**Tarefa a realizar**.
Copie fielmente o trecho do texto sobre a loucura de reis que começa nas palavras "Na verdade, esses" e termina após "chamassem dessa maneira.".

**Trecho de origem**.
——————

O pensamento absolutista, vigente no contexto da Europa Moderna, defendia o chamado “direito divino dos reis”. De acordo com esse princípio, a existência do monarca refletia um desejo divino em designar determinado indivíduo ou família para controlar um reino. Contundo, a justificativa religiosa para tal fato esbarrava na loucura de alguns reis que não pareciam ser abençoados com a sabedoria, o bom senso e a inteligência necessários para assumir um importante cargo.
Na verdade, esses casos de “loucura real” são registrados há bastante tempo e figuram algumas estranhas páginas da história de certas civilizações e reinados. Depois de perder dois conselheiros que faziam tudo por ele, o imperador romano Marco Aurélio Cômodo resolveu empreender um governo narcíseo onde ele simplesmente se autoproclamou como sendo a reencarnação do herói grego Zeus. A obsessão heróica foi tanta que ele ordenou que todos o chamassem dessa maneira.
Não bastando o ego inflado, o imperador Cômodo adorava participar de verdadeiras carnificinas promovidas durante os jogos flavianos. Uma de suas principais diversões consistia em decapitar alguns exemplares de avestruz para desfrutar do estranho prazer de assistir os pobres animais correndo sem a cabeça. Temendo que sua loucura se voltasse contra seus próximos, os familiares do imperador tomaram as devidas providências para que ele fosse morto.
No final da Idade Média, o rei francês Carlos VI surtou repentinamente quando organizava uma expedição contra um traidor que visava matar um de seus conselheiros reais. Durante a primeira manifestação de loucura, o rei teve a impressão de ter ouvido um zunido de lança que supostamente o atingiria. Pensando estar cercado pelos seus inimigos, o rei acabou matando cinco de seus próprios soldados. Depois disso as coisas só pioraram, Carlos VI delirava, jogava objetos no fogo e urinava em seus trajes.

——————

Dados coletados
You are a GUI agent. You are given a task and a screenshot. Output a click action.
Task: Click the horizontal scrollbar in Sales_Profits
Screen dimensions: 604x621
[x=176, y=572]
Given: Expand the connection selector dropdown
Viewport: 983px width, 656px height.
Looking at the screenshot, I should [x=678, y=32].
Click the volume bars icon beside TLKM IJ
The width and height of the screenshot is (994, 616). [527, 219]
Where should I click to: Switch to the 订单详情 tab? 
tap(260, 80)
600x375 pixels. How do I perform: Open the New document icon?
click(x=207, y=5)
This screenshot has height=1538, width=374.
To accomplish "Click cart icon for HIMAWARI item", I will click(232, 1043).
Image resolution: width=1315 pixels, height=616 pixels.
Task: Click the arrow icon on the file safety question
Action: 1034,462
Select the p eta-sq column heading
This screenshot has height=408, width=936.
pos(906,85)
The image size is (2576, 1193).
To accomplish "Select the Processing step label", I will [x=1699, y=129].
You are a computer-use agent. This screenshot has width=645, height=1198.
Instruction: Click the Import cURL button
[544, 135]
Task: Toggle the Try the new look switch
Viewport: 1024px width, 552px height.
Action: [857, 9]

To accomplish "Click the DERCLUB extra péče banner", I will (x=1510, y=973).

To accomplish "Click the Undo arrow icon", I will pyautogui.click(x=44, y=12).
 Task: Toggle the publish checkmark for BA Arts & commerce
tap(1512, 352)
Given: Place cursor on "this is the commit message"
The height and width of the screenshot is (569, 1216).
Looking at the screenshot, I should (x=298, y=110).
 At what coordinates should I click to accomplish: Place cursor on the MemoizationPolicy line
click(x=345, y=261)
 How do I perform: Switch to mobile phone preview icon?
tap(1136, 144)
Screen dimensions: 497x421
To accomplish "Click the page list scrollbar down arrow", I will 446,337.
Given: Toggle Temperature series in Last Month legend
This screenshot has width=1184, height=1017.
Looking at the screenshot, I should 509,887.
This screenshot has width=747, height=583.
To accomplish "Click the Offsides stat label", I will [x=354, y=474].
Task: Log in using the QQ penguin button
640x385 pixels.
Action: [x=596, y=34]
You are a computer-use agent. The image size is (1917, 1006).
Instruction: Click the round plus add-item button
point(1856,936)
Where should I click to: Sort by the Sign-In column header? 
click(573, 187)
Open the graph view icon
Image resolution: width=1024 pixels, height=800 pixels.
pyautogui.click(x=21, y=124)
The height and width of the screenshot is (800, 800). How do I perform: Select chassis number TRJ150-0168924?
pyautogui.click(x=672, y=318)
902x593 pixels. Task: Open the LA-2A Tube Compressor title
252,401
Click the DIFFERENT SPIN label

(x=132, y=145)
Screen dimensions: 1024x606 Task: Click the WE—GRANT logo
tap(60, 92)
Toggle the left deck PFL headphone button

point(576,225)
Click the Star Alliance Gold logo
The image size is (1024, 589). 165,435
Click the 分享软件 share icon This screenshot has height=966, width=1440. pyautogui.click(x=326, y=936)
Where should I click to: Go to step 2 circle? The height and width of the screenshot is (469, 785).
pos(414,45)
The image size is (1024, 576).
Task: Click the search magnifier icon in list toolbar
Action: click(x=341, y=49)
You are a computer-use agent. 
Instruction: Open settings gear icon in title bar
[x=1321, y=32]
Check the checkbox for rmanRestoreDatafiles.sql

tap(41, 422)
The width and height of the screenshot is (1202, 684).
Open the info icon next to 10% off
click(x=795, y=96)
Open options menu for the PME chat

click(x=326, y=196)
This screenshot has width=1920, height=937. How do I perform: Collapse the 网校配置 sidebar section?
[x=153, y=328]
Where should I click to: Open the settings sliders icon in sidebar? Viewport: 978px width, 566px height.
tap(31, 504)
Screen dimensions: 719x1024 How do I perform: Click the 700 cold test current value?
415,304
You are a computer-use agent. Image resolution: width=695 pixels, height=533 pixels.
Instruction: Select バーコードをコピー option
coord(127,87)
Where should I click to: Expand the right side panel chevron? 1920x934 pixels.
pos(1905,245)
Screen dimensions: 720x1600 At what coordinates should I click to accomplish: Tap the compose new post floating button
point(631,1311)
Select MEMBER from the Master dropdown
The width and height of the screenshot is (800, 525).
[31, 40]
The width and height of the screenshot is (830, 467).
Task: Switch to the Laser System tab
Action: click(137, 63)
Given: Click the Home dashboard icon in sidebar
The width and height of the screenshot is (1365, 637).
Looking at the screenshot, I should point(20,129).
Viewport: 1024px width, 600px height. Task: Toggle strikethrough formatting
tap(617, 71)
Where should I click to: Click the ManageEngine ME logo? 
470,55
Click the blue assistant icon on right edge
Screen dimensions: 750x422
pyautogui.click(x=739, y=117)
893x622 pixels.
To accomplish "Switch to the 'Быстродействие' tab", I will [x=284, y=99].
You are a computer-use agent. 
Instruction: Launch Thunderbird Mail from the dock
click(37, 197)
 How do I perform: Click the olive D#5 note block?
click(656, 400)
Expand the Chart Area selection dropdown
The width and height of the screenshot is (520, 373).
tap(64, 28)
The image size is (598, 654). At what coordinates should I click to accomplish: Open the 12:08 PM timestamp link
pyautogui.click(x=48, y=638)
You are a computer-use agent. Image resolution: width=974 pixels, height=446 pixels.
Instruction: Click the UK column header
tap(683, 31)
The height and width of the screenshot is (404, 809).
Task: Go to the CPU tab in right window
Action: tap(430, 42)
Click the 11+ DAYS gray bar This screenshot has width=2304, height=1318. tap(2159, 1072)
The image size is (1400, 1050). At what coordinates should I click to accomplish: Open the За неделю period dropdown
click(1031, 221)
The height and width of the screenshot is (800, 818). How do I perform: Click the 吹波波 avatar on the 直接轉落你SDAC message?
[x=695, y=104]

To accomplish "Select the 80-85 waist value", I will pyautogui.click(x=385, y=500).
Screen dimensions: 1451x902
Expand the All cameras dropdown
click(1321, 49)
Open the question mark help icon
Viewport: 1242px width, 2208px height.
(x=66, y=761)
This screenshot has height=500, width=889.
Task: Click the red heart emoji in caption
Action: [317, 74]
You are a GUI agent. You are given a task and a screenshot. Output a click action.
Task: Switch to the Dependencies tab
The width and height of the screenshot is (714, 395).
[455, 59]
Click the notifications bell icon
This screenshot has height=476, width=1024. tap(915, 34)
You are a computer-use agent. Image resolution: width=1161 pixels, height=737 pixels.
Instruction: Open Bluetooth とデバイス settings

——————

**Resposta escrita**.
Na verdade, esses casos de “loucura real” são registrados há bastante tempo e figuram algumas estranhas páginas da história de certas civilizações e reinados. Depois de perder dois conselheiros que faziam tudo por ele, o imperador romano Marco Aurélio Cômodo resolveu empreender um governo narcíseo onde ele simplesmente se autoproclamou como sendo a reencarnação do herói grego Zeus. A obsessão heróica foi tanta que ele ordenou que todos o chamassem dessa maneira.